L’Italia è sott’acqua, ma oltre che del maltempo si parla molto di sardine. Così si sono definiti i manifestanti pigiatisi nelle piazze emiliane per dire no a Matteo Salvini. Il riferimento è una tradizione inventata, come molte delle tradizioni italiane. Una cosa che si crede antica ma è in realtà recente. Secondo questa leggenda, sul «crescentone» – vale a dire l’enorme marciapiede rialzato al centro di piazza Maggiore a Bologna, che nella fantasia degli emiliani assomiglia un po’ a una crescenza, cioè a una focaccia molto lievitata – possono stare in piedi sei-sette mila persone, stipate appunto come sardine. Da qui l’immaginifico nome del movimento.
A me pare che sulle sardine si sia fatta fin troppa enfasi. Certo, sono un fenomeno interessante. In particolare colpisce che i manifestanti si siano mobilitati non grazie al Pd, ma nonostante il Pd. L’appello è nato dalla rete e da pochi ragazzi sconosciuti; se fosse venuto da Stefano Bonaccini – il presidente dell’Emilia Romagna – o da Nicola Zingaretti – il segretario del partito –, non avrebbe avuto lo stesso effetto. Le foto di piazza Maggiore strapiena e dell’abside dello splendido duomo di Modena circondato dagli ombrelli sono suggestive, la mobilitazione anti-Salvini non era scontata; però insomma la scoperta che a Bologna e a Modena esiste ancora qualcuno di sinistra non mi pare sconvolgente.
Manifestare contro qualcuno è senz’altro legittimo.
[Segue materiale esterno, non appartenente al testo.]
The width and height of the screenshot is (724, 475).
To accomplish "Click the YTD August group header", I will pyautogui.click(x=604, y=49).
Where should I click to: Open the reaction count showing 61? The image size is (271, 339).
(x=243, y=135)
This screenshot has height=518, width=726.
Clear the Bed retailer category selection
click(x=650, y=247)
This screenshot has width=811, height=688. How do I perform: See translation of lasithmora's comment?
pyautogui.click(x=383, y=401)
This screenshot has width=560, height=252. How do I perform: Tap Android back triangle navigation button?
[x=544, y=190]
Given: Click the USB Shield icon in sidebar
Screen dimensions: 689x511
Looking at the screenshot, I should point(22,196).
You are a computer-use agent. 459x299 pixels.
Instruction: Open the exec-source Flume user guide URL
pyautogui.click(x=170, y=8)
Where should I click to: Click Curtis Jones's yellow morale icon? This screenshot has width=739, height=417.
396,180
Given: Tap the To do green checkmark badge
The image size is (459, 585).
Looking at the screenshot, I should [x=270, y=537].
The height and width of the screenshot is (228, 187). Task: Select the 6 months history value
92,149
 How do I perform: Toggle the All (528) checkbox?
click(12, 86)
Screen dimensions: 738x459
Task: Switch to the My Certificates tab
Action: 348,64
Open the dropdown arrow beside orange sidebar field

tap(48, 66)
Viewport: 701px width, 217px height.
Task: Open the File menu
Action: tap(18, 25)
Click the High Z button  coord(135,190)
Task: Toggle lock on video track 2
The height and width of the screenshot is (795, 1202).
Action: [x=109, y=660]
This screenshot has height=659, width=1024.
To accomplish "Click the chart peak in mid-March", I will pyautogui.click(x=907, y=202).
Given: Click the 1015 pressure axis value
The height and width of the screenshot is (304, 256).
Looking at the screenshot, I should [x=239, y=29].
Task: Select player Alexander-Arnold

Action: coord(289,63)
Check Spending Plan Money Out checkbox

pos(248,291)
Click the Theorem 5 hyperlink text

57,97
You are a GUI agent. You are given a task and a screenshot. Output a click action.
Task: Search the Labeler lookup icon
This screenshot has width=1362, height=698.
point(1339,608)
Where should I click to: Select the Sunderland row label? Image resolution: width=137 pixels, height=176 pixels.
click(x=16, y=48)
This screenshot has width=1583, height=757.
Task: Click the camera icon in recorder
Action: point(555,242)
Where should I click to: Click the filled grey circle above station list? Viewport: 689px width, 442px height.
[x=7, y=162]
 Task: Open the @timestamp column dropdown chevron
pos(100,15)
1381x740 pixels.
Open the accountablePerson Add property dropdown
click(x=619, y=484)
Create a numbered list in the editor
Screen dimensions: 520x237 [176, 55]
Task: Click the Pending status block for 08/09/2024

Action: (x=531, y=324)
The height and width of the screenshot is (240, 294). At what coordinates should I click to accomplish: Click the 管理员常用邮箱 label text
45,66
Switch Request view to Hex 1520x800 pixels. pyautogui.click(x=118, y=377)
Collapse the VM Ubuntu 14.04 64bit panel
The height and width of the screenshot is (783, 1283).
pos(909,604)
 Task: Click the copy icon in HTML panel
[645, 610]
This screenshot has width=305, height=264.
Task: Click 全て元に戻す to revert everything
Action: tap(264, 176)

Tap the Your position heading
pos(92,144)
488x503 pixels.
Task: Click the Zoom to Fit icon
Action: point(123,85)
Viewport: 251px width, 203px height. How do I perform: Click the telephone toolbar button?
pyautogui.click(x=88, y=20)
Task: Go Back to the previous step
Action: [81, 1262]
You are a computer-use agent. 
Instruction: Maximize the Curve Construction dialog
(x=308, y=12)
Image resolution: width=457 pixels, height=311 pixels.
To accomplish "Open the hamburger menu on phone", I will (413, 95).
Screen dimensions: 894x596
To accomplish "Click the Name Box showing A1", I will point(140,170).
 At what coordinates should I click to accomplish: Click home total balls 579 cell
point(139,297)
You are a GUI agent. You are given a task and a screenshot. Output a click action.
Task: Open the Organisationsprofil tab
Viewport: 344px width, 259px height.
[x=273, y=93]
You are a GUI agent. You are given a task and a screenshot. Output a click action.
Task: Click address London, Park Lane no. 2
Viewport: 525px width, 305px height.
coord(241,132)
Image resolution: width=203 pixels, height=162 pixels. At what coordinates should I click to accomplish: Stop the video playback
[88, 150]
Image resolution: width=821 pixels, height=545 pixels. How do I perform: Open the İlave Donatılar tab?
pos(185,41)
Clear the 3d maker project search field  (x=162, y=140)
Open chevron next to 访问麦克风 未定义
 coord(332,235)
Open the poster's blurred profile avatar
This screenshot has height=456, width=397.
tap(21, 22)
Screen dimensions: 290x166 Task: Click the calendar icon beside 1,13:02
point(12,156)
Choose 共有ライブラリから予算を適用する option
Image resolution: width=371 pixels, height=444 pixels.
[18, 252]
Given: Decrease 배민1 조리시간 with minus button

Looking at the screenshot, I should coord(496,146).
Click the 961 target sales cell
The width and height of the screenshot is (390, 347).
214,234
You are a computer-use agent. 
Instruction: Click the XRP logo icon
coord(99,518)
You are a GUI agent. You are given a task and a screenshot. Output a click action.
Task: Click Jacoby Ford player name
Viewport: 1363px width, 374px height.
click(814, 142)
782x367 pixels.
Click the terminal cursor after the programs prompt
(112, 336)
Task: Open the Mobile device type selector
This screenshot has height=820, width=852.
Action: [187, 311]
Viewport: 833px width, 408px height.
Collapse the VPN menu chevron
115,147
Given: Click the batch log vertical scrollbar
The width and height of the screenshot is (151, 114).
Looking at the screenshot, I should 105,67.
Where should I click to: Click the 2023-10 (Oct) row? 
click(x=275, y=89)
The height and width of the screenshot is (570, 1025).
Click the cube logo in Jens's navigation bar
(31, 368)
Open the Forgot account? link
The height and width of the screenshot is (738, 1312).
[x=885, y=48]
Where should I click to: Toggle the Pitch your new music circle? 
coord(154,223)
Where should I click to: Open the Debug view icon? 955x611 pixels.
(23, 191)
Se lo si fa in forma violenta, è controproducente: serve a presentare il politico contestato come vittima di un’ingiustizia, e quindi a rafforzarlo. Se lo si fa in forma pacifica, può contribuire a risvegliare le coscienze. Qualcuno ha evocato i girotondi. Che però nascevano, prima ancora che contro Berlusconi, contro gli allora capi del centrosinistra. «Con questi leader non vinceremo mai!» fu il grido con cui Nanni Moretti aprì quella stagione (in piazza Navona, non esattamente una fabbrica occupata). Alla fine però Nanni Moretti tentò di sostituire i leader in carica – Fassino, Rutelli, D’Alema – con quello scelto da lui: Sergio Cofferati. Ci fu una vera e propria cerimonia di incoronazione, al palazzetto dello sport di Firenze. Poi Cofferati scelse un’altra strada e si candidò sindaco di Bologna. Dei girotondi si persero le tracce. Vediamo ora cosa sarà delle sardine.
La partita che si gioca in Emilia-Romagna è davvero molto importante. Se lo scontro sarà vissuto in chiave locale, vincerà il centrosinistra; se prevarrà la lettura nazionale, vincerà il centrodestra. Per essere più chiari: se il match è tra Bonaccini e Lucia Borgonzoni, la candidata leghista, il governatore uscente non dovrebbe avere problemi. Ma se l’elezione del presidente emiliano-romagnolo diventa un referendum su Salvini, allora la Lega può farcela: perché il governo non ingrana, e in questo momento Salvini ha il vento in poppa. I Cinque Stelle con una mossa suicida hanno deciso di presentare un loro candidato, a meno di ripensamenti sempre possibili. Andranno incontro a un risultato modesto. Paradossalmente faranno meno danni a Bonaccini se imposteranno una campagna critica nei suoi confronti: in questo modo potranno rosicchiare un po’ di consensi alla Lega, cioè all’opposizione. Se invece si presenteranno come quinta colonna del presidente di centrosinistra, potrebbero portare via qualche voto a lui.
In ogni caso, l’Emilia-Romagna non è l’Umbria, dove l’accordo tra Pd e grillini non è servito a nulla perché la situazione era già molto compromessa, anche a causa degli scandali. In Emilia e in Romagna la crisi si è sentita, ma il sistema ancora regge. Anche per questo la partita è apertissima.
In caso di vittoria della Lega, il governo potrebbe sopravvivere? Forse il Pd avrebbe interesse a far saltare il banco. Ma Zingaretti difficilmente sopravvivrebbe a una vittoria nazionale a valanga di Salvini. È possibile quindi che la maggioranza che sostiene l’esecutivo si stringa a coorte. Pur di non andare al voto anticipato.